Cravings are a nasty fact of life.  They defy all logic.  Explanations for cravings range from hormones to nutritional deficiencies; which means there is no definitive answer.  What's more important is what to do about them when they happen.  Everyone gets them, no matter your age, gender or dedication to a healthy lifestyle.  Acknowledging this helps you to keep your head when they do come along.

So, when you get a craving, take a moment and give some thought to what might be causing it. 

Is it an external influence?  A classic example is movies and popcorn.  The minute you make a plan to see a movie, your mouth starts watering for popcorn.  In this case, make a healthy substitute.  How about a couple of 100-calorie snack packs to munch on instead?

Is it stress?  Have you been feeling overwhelmed lately and looking to food for comfort?  There are better solutions to help you relax such as a hot bath, a long walk or getting lost in a good book.

Could it be hormonal?  It may seem like a stereotype, but it happens too often to be discounted.  There are simply times when we really want to hit those carbohydrates, particularly chocolate.  Keep in mind that hormone fluctuations are just another form of stress.  Usually we are looking for comfort.  So, the same options you turn to for stress relief will often help in these cases as well.

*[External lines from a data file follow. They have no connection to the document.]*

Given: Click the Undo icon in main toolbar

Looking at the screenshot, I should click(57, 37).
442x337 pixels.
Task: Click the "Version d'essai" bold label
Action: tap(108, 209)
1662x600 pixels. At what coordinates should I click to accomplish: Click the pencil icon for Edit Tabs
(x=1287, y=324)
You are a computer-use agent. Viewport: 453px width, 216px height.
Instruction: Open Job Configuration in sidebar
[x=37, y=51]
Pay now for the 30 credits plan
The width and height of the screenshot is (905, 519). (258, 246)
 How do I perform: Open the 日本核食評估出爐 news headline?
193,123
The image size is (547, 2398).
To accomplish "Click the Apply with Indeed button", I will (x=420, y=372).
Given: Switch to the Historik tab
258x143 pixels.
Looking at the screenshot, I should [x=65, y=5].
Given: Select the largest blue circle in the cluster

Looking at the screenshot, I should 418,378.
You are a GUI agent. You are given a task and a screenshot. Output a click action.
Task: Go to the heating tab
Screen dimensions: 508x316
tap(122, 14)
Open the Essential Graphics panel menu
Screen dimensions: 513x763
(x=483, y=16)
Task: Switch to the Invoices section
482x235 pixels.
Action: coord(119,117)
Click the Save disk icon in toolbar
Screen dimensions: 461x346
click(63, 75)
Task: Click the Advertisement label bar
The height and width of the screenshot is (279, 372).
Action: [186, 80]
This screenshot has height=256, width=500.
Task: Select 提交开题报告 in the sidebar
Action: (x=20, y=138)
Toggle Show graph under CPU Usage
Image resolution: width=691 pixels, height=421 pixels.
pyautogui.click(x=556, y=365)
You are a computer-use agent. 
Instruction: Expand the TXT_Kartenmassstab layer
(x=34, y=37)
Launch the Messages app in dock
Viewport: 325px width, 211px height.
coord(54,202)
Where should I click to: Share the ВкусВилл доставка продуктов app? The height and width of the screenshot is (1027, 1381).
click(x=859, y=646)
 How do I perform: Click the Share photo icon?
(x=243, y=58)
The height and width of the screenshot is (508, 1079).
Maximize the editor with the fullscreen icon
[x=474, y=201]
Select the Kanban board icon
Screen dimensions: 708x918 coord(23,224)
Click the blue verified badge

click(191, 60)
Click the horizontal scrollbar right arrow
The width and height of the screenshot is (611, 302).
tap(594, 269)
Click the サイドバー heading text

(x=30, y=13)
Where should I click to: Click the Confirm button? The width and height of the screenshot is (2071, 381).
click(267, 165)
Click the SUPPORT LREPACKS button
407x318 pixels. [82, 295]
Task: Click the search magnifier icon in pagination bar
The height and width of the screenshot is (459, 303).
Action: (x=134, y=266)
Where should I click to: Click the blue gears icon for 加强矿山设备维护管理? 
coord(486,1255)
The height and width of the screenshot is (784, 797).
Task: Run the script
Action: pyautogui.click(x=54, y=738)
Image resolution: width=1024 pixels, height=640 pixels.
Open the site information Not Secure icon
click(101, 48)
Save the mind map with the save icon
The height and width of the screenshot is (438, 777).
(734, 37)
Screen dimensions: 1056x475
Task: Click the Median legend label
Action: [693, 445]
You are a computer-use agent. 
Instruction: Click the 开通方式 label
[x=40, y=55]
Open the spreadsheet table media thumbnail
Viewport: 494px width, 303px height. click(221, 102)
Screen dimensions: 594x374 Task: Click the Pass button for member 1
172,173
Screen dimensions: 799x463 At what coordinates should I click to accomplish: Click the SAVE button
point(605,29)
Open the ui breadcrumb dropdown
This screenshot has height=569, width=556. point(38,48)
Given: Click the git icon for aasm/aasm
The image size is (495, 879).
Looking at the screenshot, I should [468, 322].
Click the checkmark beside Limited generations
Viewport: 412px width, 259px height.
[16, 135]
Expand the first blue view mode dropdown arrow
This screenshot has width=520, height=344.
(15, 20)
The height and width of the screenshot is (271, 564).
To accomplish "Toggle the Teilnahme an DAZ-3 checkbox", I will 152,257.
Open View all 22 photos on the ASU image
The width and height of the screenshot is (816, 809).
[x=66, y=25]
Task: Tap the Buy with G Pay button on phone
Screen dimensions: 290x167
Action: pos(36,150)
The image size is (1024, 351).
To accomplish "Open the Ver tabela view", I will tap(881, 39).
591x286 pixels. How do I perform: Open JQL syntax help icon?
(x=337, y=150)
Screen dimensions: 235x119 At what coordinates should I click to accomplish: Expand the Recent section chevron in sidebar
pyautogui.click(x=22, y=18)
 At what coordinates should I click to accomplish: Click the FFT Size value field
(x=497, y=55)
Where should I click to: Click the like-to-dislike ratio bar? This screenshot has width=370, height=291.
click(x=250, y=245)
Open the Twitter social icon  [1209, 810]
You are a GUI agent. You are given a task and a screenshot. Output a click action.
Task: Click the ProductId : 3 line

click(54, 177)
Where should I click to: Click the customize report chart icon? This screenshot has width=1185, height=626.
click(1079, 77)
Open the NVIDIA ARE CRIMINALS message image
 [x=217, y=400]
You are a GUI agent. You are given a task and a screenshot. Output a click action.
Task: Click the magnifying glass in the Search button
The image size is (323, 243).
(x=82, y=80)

Sometimes, just waiting a few minutes will get you past the worst part and bring things down to a manageable level.  In the meantime, there are a few tricks you can use to try to get your taste buds and your brain heading down a different path.  Brush your teeth, chew a piece of gum or have a mint.  You can also drink a glass of water, or even water with a little bit of juice in it to make it taste a bit sweet. 

And yes, there are going to be those times when you try every trick in the book and you still have got to have that particular food. 

Well then, go for it.  But use your head.  Have just a little, go slowly, taste it and enjoy it.  Make it count.  Usually about four or five bites of a food will satisfy a craving.  After that the taste is not as strong.  So, have a bit and stop.  If later on you still need a bit more, have a bit more and stop again.  If you are thinking it through and being honest with yourself, this will usually be enough.  Don't deprive yourself too much; having little treats now and then and making them count will help you to avoid mindless binging at a later point.